Using fractions instead of floats
andresj
andres.j.new at gmail.com
Mon Oct 1 03:35:09 CEST 2007
I was doing some programming in Python, and the idea came to my mind:
using fractions instead of floats when doing 2/5.
The problem arises when you try to represent some number, like 0.4 in
a float. It will tell you that it's equal to 0.40000000000000002.
"This is easy to fix", you may say. "You just use the decimal.Decimal
class!". Well, firsly, there would be an excess of typing I would need
to do to calculate 0.4+0.6:
from decimal import Decimal
print Decimal("0.4")+Decimal("0.6")
Secondly, what happens if I need to sum 1/3 and 0.4? I could use
Decimal to represent 0.4 precisely, but what about 1/3? Sure, I could
use _another_ class which works in a base (binary, decimal, octal,
hexadecimal) in which 1/3 can be represented exactly... Not to mention
the problem of operating with those two different classes...
So the solution I think is using a fraction type/class, similar to the
one found in Common Lisp. If you have used CLisp before, you only need
to type:
(+ 1/3 6/10)
to get the exact result. (Yes, I also hate the (operator arg1 arg2)

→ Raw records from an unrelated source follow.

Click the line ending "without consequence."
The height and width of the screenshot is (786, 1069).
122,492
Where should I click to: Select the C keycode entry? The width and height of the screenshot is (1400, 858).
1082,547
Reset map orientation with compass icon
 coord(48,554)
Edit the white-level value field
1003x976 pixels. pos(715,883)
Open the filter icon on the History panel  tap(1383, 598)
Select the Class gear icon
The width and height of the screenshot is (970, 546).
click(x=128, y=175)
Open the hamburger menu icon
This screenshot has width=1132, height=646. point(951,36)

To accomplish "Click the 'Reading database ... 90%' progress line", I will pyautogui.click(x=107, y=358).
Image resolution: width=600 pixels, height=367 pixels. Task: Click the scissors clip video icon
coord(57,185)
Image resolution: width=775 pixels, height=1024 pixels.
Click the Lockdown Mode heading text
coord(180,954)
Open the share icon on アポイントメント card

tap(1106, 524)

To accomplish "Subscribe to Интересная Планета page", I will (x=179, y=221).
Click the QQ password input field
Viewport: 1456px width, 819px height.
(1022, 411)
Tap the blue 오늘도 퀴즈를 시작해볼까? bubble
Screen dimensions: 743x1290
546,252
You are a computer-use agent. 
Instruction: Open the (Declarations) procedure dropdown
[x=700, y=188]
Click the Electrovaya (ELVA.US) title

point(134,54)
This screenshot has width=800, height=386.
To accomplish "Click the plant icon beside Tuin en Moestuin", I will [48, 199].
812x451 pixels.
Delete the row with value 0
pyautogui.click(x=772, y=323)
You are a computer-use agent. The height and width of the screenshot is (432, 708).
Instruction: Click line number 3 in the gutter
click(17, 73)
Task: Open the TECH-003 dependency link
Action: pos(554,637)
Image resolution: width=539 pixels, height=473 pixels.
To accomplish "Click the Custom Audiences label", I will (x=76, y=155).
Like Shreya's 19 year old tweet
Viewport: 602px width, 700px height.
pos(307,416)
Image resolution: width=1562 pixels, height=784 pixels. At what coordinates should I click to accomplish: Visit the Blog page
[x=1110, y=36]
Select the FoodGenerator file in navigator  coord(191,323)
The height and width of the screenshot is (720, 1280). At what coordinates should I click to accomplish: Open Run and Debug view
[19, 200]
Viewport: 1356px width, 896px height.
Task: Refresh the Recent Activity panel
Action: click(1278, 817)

syntax, but it's just an example). I would like to have something
similar in Python, in which dividing two numbers gives you a fraction,
instead of an integer (python 2.x) or a float (decided for python
3.x).
an implementation could be like this:
class frac(object): # PS: This (object) thing will be removed in
python 3.0, right?
def __init__(self, numerator, denominator):
pass
def __add__(self, other):
pass
#...
(I have an implementation of the frac class done (this meaning, it
works for me), and although it's pretty dirty, I'd be happy to post it
here if you want it.)
My idea, in summary would be that this python shell session is true:
>>> 5/2
2 1/2
>>> f = 5/2
>>> f.__class__
<type 'frac'>
>>> # or <class 'frac'>
>>> (0.6).__class__ # Treat decimal literals as fractions, so that...
<type 'frac'>
>>> 1/3+0.6
14/15
>>> # That was easy. ;)
I would like to get some feedback on this idea. Has this been posted
before? If so, was it rejected? and for what?
Also, I would like to know if you have improvements on the initial
design, and if it would be appropiate to send it as a PEP.